Prof. Warren Dixon received his Ph.D. in 2000 from the Department of Electrical and Computer Engineering from Clemson University. After completing his doctoral studies he was selected as an Eugene P. Wigner Fellow at Oak Ridge National Laboratory (ORNL). In 2004, Dr. Dixon joined the University of Florida in the Mechanical and Aerospace Engineering Department, where he currently is the Charles Taylor Faculty Fellow and holds a University of Florida Research Foundation Professorship. Dr. Dixon’s main research interest has been the development and application of Lyapunov-based control techniques for uncertain nonlinear systems. He has published 3 books, an edited collection, 9 chapters, and over 250 refereed journal and conference papers. His work has been recognized by the 2011 American Society of Mechanical Engineers (ASME) Dynamics Systems and Control Division Outstanding Young Investigator Award, 2009 American Automatic Control Council (AACC) O. Hugo Schuck Best Paper Award in the Application category, 2006 IEEE Robotics and Automation Society (RAS) Early Academic Career Award, an NSF CAREER Award (2006-2011), 2004 DOE Outstanding Mentor Award, and the 2001 ORNL Early Career Award for Engineering Achievement.
He currently serves as a member of the U.S. Air Force Science Advisory Board and as the Director of Operations for the Executive Committee of the IEEE CSS Board of Governors. He is currently or formerly an associate editor for ASME Journal of Journal of Dynamic Systems, Measurement and Control, Automatica, IEEE Transactions on Systems Man and Cybernetics: Part B Cybernetics, and the International Journal of Robust and Nonlinear Control.
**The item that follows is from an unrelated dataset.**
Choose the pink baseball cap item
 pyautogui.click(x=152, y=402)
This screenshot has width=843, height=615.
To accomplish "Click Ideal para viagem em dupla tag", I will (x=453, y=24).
Distinguished Lecture Program
Talk Title: Theoretical and Experimental Outcomes of Closed-Loop Neuromuscular Control Methods to Yield Human Limb Motion
Talk Title: Concurrent Learning-Based Adaptive Dynamic Programming for Autonomous Agents
Analytical solutions to the infinite horizon optimal control problem for continuous time nonlinear systems are generally not possible because they involve solving a nonlinear partial differential equation. Another challenge is that the optimal controller includes exact knowledge of the system dynamics. Motivated by these issues, researchers have recently used reinforcement learning methods that involve an actor and a critic to yield a forward-in-time approximate optimal control design. Methods that also seek to compensate for uncertain dynamics exploit some form of persistence of excitation assumption to yield parameter identification. However, in the adaptive dynamic programming context, this is impossible to verify a priori, and as a result researchers generally add an ad hoc probing signal to the controller that degrades the transient performance of the system. This presentation describes a forward-in-time dynamic programming approach that exploits the use of concurrent learning tools where the adaptive update laws are driven by current state information and recorded state information to yield approximate optimal control solutions without the need for ad hoc probing. A unique desired goal sampling method is also introduced as a means to address the classical exploration versus exploitation conundrum. Applications are presented for autonomous systems including robot manipulators, underwater vehicles, and fin controlled cruise missiles. Solutions are also developed for networks of systems where the problem is cast as a differential game where a Nash equilibrium is sought.